Antalya Barosu Başkanı Hüseyin Geçilmez, avukatların sorunlarına dikkat çekmek amacıyla Antalya Adliyesi bahçesinde dün oturma eylemi başlattı. Adliye bahçesinde 24 saatlik oturma eylemini tamamlayan Geçilmez, sorunların çözümü için taleplerine dikkat çekmek amacıyla bu eylemi gerçekleştirdiğini anlattı. Başkan Geçilmez, oturma eyleminin ardından avukatlara yönelik şiddet konulu basın açıklaması yaptı. 
Baro Başkanı Geçilmez, Denizli Barosu önceki dönem başkanlarından avukat Erdal Çam'ın 6 gün önce daha evvel davasına baktığı müvekkili tarafından sadece mesleki faaliyeti nedeniyle öldürüldüğünü hatırlattı. Geçen yıl yaşadıkları saldırılar sonucunda avukat Servet Bakırtaş ve avukat Ersin Arslan'ın öldürüldüğünü belirten Geçilmez, avukat Asilcan Tuzcu'nun ise gözünü kaybettiğini söyledi. Geçilmez, “Daha dün Nevşehir Barosu önceki başkanlarımızdan avukat Mustafa Necmi Öncül, müvekkilinin davalı olduğu iki kişi tarafından darbedildi. Maalesef saydığımız bu yaşam hakkına dönük ve can yakıcı vakalar artık her gün ve yaşamın her alanında sistematik halde yaşanılan avukata yönelik şiddetin çok az sayıda örneğidir. Avukatlar, her geçen yıl daha fazla oranda öldürme, yaralama, tehdit, hakaret gibi saldırıların mağduru haline geliyor. Bazen sözlü bazen silahlı olan bazen müvekkilden bazen karşı taraftan kaynaklanan ve bazen yaralama bazen ölümle sonuçlanan bu saldırıların değişmeyen ortak bir yönü var. Avukatların yalnızca mesleki faaliyetlerini yerine getirdikleri için bu saldırılarla karşı karşıya kalmaları ve münferitmiş gibi görülen bu saldırıların aynı zamanda avukatlık faaliyetine, savunmaya, dolayısıyla adil yargılanma hakkına ve adaletin tesisine dönük olması. Avukata yönelik şiddetin temelinde, avukatın mesleki faaliyetleri ve bu kapsamda, görevlerini yaparken müvekkilleriyle özdeşleştirilmeleri yahut savunma hakkının etkin kullanılması için mücadele ederken bu görevin ifasını önleme niyeti yer almaktadır" dedi.
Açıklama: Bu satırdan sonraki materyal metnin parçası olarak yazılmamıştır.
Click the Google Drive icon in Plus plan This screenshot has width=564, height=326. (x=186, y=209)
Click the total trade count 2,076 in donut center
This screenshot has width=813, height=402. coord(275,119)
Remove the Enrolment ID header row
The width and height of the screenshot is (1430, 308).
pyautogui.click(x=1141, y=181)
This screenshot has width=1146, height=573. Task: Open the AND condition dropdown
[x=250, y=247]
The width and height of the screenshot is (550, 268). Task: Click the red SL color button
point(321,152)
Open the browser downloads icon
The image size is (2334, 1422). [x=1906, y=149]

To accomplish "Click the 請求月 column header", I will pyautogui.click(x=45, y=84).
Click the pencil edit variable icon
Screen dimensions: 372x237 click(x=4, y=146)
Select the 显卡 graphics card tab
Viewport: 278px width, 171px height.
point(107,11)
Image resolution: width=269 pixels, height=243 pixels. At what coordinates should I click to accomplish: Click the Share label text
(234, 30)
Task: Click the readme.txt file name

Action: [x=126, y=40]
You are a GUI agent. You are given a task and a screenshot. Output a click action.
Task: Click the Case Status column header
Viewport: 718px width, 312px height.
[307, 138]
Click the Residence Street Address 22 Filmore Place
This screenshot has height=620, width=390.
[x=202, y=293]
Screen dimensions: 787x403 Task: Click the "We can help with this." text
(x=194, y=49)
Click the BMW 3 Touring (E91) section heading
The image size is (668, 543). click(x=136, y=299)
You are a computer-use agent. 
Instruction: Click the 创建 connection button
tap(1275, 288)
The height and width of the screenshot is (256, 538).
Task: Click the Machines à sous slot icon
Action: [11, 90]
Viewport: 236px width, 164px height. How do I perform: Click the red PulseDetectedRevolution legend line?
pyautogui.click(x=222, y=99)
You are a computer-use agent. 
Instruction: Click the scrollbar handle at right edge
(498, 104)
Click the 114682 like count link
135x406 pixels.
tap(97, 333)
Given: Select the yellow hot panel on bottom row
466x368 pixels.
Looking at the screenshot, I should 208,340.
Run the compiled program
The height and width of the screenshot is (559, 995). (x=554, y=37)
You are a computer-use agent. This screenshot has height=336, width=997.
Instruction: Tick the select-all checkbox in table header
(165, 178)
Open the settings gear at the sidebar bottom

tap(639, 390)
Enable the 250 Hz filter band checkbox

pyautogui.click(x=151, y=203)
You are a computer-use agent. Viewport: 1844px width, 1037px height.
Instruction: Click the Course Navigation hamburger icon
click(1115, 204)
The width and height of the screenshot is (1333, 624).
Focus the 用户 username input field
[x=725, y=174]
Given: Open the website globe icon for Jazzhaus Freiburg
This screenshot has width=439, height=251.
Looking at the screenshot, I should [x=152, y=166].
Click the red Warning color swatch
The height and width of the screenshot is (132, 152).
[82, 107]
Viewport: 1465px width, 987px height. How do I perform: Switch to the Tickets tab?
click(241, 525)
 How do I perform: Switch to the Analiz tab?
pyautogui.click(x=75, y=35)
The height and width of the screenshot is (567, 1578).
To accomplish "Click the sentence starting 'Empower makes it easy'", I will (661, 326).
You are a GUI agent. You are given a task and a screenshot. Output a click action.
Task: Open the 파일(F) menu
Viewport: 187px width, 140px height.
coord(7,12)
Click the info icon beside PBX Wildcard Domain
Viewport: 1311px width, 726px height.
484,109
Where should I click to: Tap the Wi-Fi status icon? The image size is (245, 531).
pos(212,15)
'MECLİSTE KOMİSYON KURULMALI'

Avukatlık mesleği kapsamında gerçekleştirilen faaliyetlerin, niteliği gereği çekişme ve uyuşmazlık içerdiğini bildiklerini, bu nedenle avukata yönelik şiddetin, toplumun genelinde gözlenen şiddet eğiliminden veya diğer profesyonel meslek mensuplarına yönelik şiddetten önemli farklılıklar içerdiğini savunan Geçilmez, “Özel olarak avukatlara yönelik şiddete ilişkin gerekli adımlar atılarak, önlem alınması elzemdir. Mesleğimizi yaparken, görevimizi ifa ederken can veriyoruz. Avukat tehdit altındaysa, hak arama özgürlüğü de tehdit altındadır. Bizler dava dosyalarının tarafı değil, vekiliyiz. Vekalet etmek mesleğimizin gereğidir. Biz bu görevi üstlenmezsek; adalet işlemez. Bize saldıranların bile muhtaç oldukları savunma hakkı kullanılamaz. Bizler bu görevi, şu veya bu kişilerin menfaati için değil adil yargılanma hakkının hayata geçirilmesi için yerine getiriyoruz. Acil talebimiz yeni yasama döneminde, Anayasa'nın 98'inci ve TBMM İçtüzüğü'nün 104 ve 105'inci maddeleri uyarınca Meclis araştırması açılmalı, konuyla ilgili TBMM araştırma komisyonu kurulmalıdır. Türkiye Barolar Birliğinin Adalet Bakanlığına sunduğu öneriler kapsamında, gerekli düzenlemeler acilen hayata geçirilmelidir. Devletin tüm kurumlarında ve yurttaşlarda, avukata yönelik şiddetin engellenmesiyle ilgili farkındalık yaratılmalıdır. Tek bir kayba daha tahammülümüz yok. 180 bin avukat olarak bizler, Barolarımız ve Türkiye Barolar Birliği olarak; avukata yönelik şiddetin normalleşmesine izin vermeyecek, ortak mücadeleyi sonuna kadar sürdüreceğiz" diye konuştu.